Dataset records:
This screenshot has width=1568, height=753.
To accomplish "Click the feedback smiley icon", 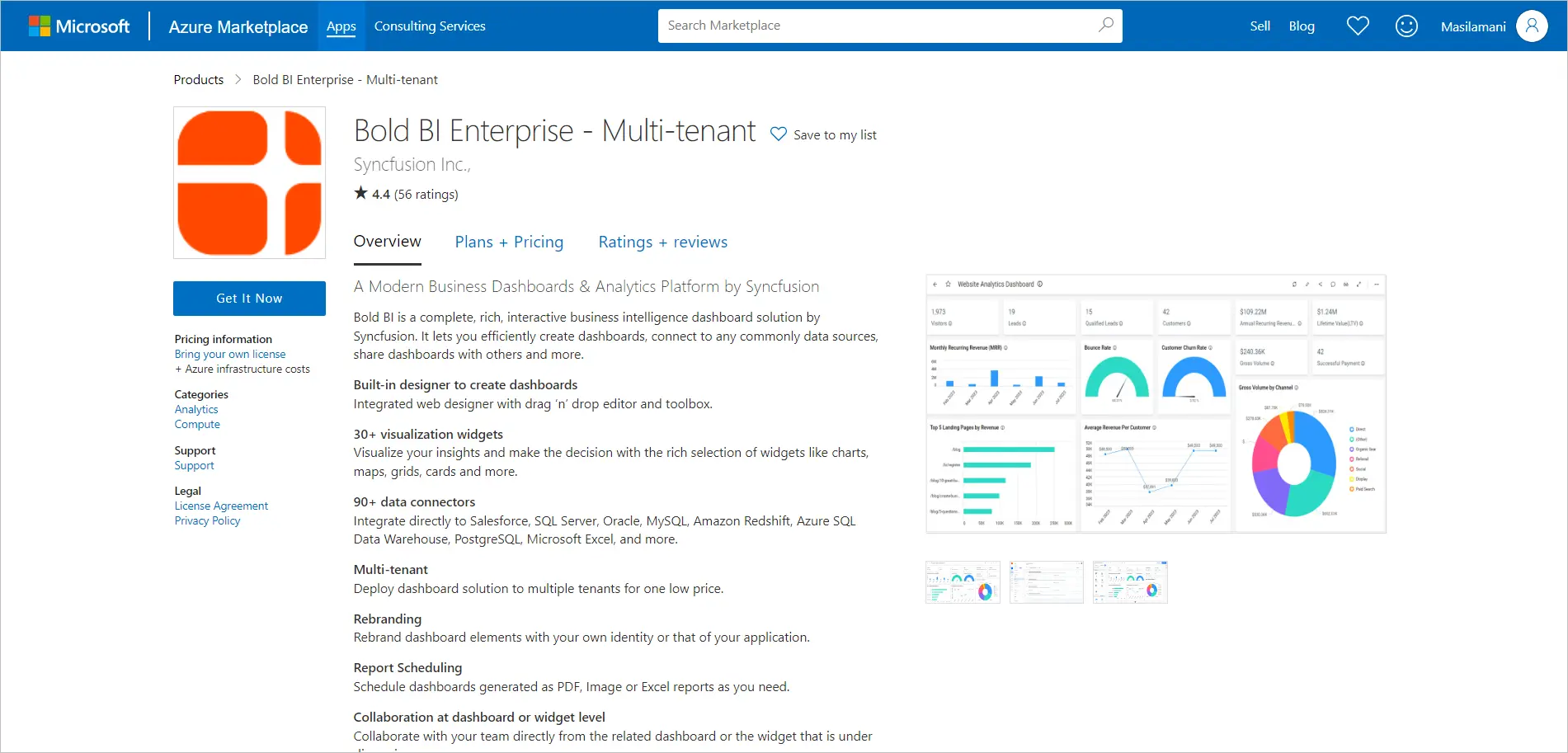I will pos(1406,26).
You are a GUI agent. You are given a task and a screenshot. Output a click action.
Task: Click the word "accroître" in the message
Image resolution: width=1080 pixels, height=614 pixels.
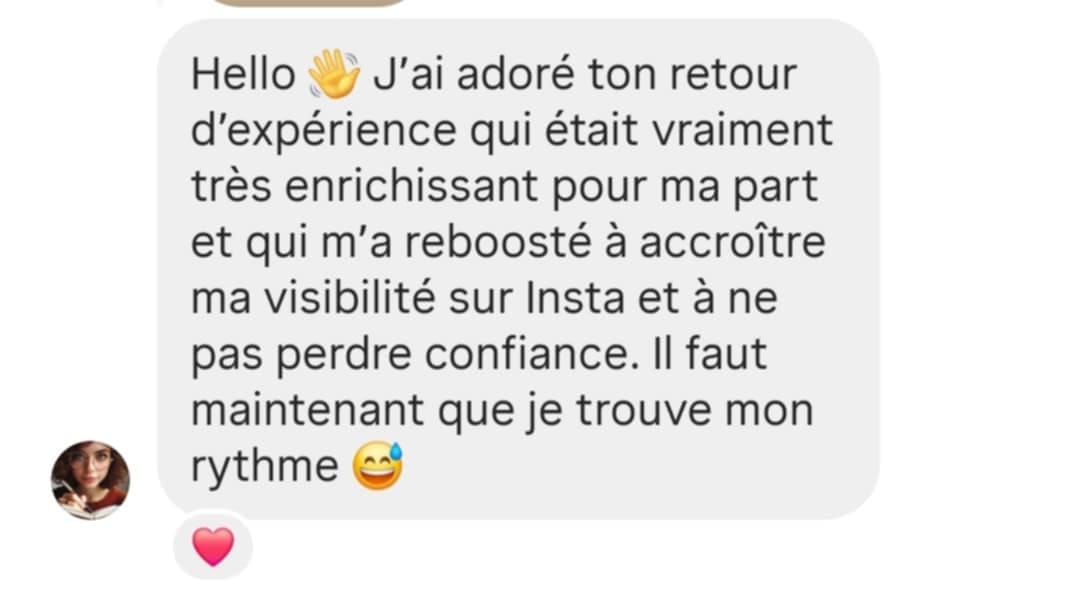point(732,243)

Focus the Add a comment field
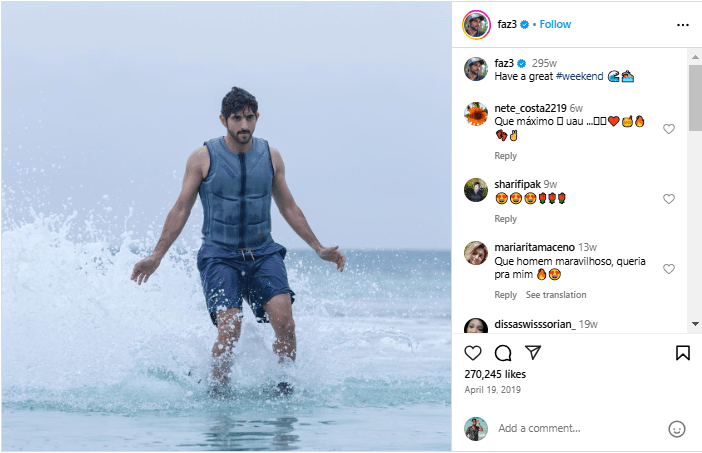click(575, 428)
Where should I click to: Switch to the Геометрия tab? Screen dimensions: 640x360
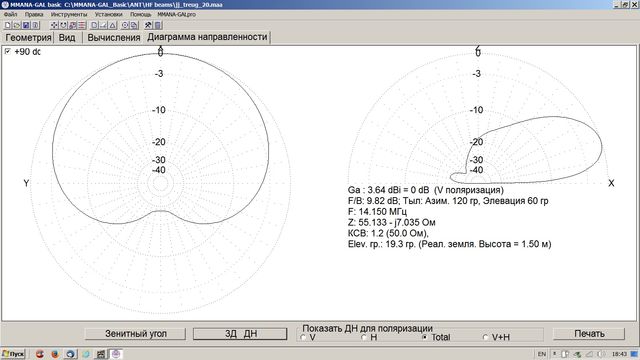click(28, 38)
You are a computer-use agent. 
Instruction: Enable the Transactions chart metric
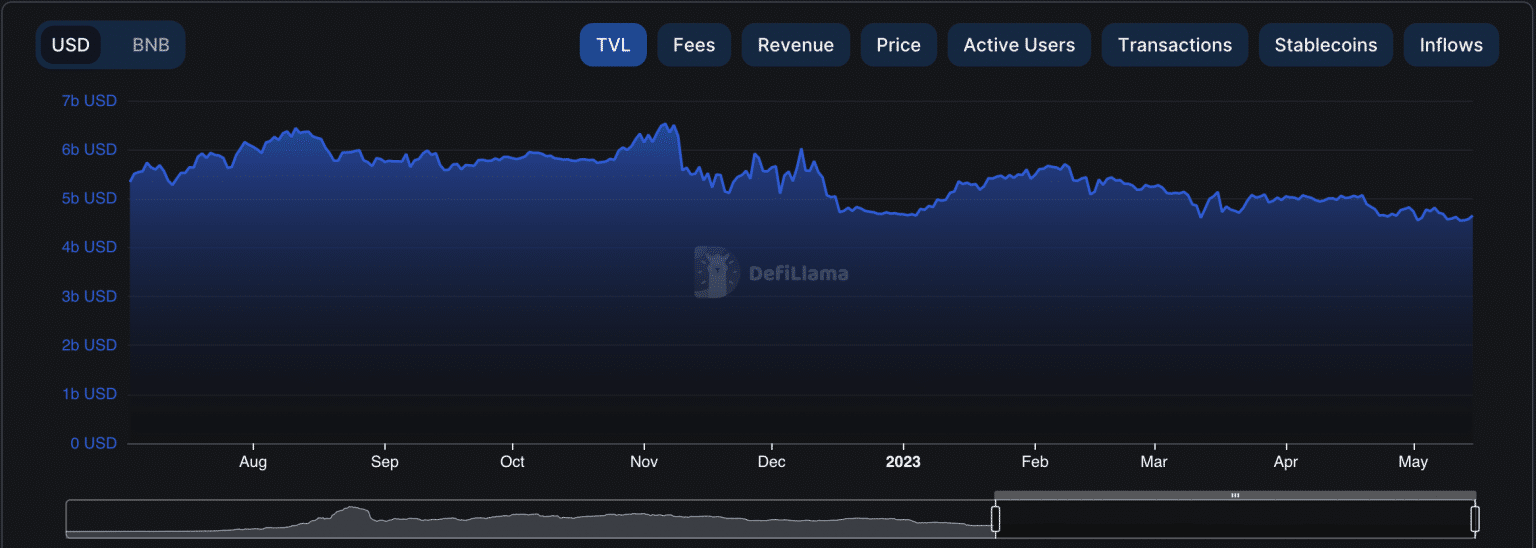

What is expected:
In your output, include only the lines from the line containing "Focus the Add a comment field" through the last line of the material above, exactly as they appear, and leave out the pictures.

Exercise answer:
Focus the Add a comment field
click(575, 428)
Where should I click to: Switch to the Геометрия tab? Screen dimensions: 640x360
click(28, 38)
You are a computer-use agent. 
Instruction: Enable the Transactions chart metric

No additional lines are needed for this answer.